The Barn Raising The Sixth Borough

| 21 Apr 2015 | 10:45

“You’re going to be ripped,” I said, maybe too cheerfully.

“Ripped and crippled,” husband Joe grumbled. “Just call me Sisyphus.” (He’s the Greek king doomed to roll a boulder up a mountain for all eternity.)

Joe has spent all of Saturday and Sunday for the past two weekends digging up rocks and boulders and tossing or rolling them out of a 16-foot by 32-foot area of the mountain we live on. Sometimes toddler Kai and I join him, Kai finding “teeny tiny Kai-sized rocks” to clear, while I pry out a few medium Mama-sized rocks and place them on the stone wall that is emerging on the north side of the site. Then we move along to some less tedious activity. This is the kind of moment I’m glad I didn’t end up being a lesbian. Who would do this work? A backhoe, probably.

(Don’t get me wrong, I come from a long line of strong women who move couches on their own at age 60. I bang out 10 pull-ups every morning. We are plenty tough, but when it comes to brute strength there’s no sense arguing that a musclebound dude doesn’t have a leg up.)

Joe is preparing this ground for the shed that’s going to arrive on a truck in three weeks. If you saw the last column, you’ll remember that I was leaning toward buying an old shipping container to house our next batch of chicks. When the subject came up at our Passover seder, I winced and took evasive action, knowing I’d be outnumbered and talked out of my redneck vision. But the conversation didn’t go quite like that.
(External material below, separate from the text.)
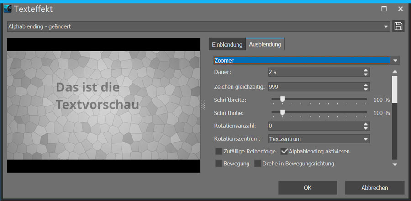Click the Abbrechen button

coord(374,187)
An uncle – who of all that supercharged generation inherited the greatest heap of infectious energy – recommended that we get “one of those kits” and have a family barn-raising. We’d all get together and put it up, Amish style. That way they’d all feel a sense of ownership of our chickens, our farm.

These are city folk; some of them will be traveling from Boston. None of us knows anything about building, which is why we arranged the date around the availability of one family friend from the Adirondacks who actually knows what he’s doing. I was moved, incredibly grateful, and… yikes, the date we settled on was in a month and a half. I needed to pull the trigger on a kit.
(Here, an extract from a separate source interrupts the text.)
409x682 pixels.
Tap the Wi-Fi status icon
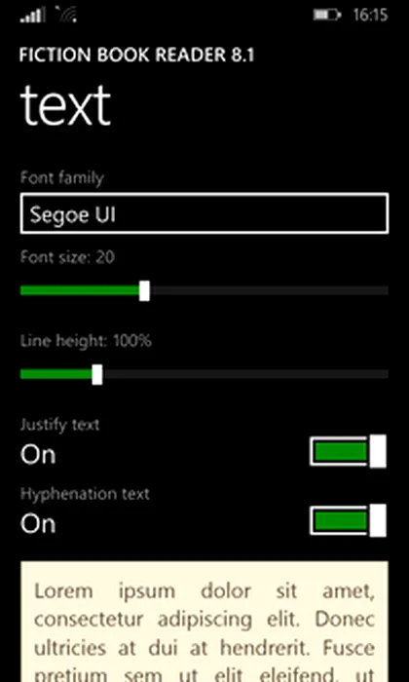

I hadn’t even known such things as shed kits existed, where the pieces come pre-cut and ready to be hammered and drilled into a quaint New England saltbox or a classic gambrel-roofed barn, in which you can store Christmas decorations or a snowmobile, or in our case a couple hundred chickens. At first they looked charming in the catalog shots, all decked out with horses and flowers, but then I started to notice that most of my neighbors have one. The prefab shed is, a little sadly, the new American barn. But it probably was better than a rusting cargo container.
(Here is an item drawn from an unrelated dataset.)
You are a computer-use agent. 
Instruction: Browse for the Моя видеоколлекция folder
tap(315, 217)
The first place I called, which was mysteriously thousands of dollars cheaper than all the others, wouldn’t be able to deliver in time. Uh oh. In two days of eye-searing internet reconnaissance I’d dug up exactly one more option for a behemoth shed with as much square footage as we’d need: the Roanoke, constructed in Pennsylvania’s Amish country, which comes in at about eight times the cost of the shipping container and nine times the charm. It would be tight, but they thought they could get it to us in time for the barn raising. Sold.

In addition to keeping our fingers crossed that the shed arrives in time, now we’re in a dead sprint to clear a space to put it, level it out as best we can and pour concrete footings. Time is tight, as is poor Joe’s lower back.

This past Saturday, as Kai and I awoke from an afternoon nap, Joe came into the bedroom and announced that he’d had a “revelation”: we would just put the shed on the existing pasture, where it was already flat.

Now, it wasn’t much of a revelation that the pasture was flat, or that it would be easier to put the shed there. This was the voice of exhaustion talking. I’d done some reading of homesteading books, and I knew that we should not be using our limited flat land for a coop. Of our 6.7 acres, more than two-thirds is a steep wooded mountain; the rest is heavily utilized pasture and growing and living space. We really should expand upward. But given that I was just rising from a siesta, I didn’t feel I was in much of a position to tell him he was wrong.

I made the point as gently as I could, but didn’t push it. If we put the barn on the pasture, life would go on. Better that than a husband with a hernia.

But he knew. Sunday morning he was out there, rolling rocks.

Becca Tucker is a former Manhattanite now living on a farm upstate and writing about the rural life.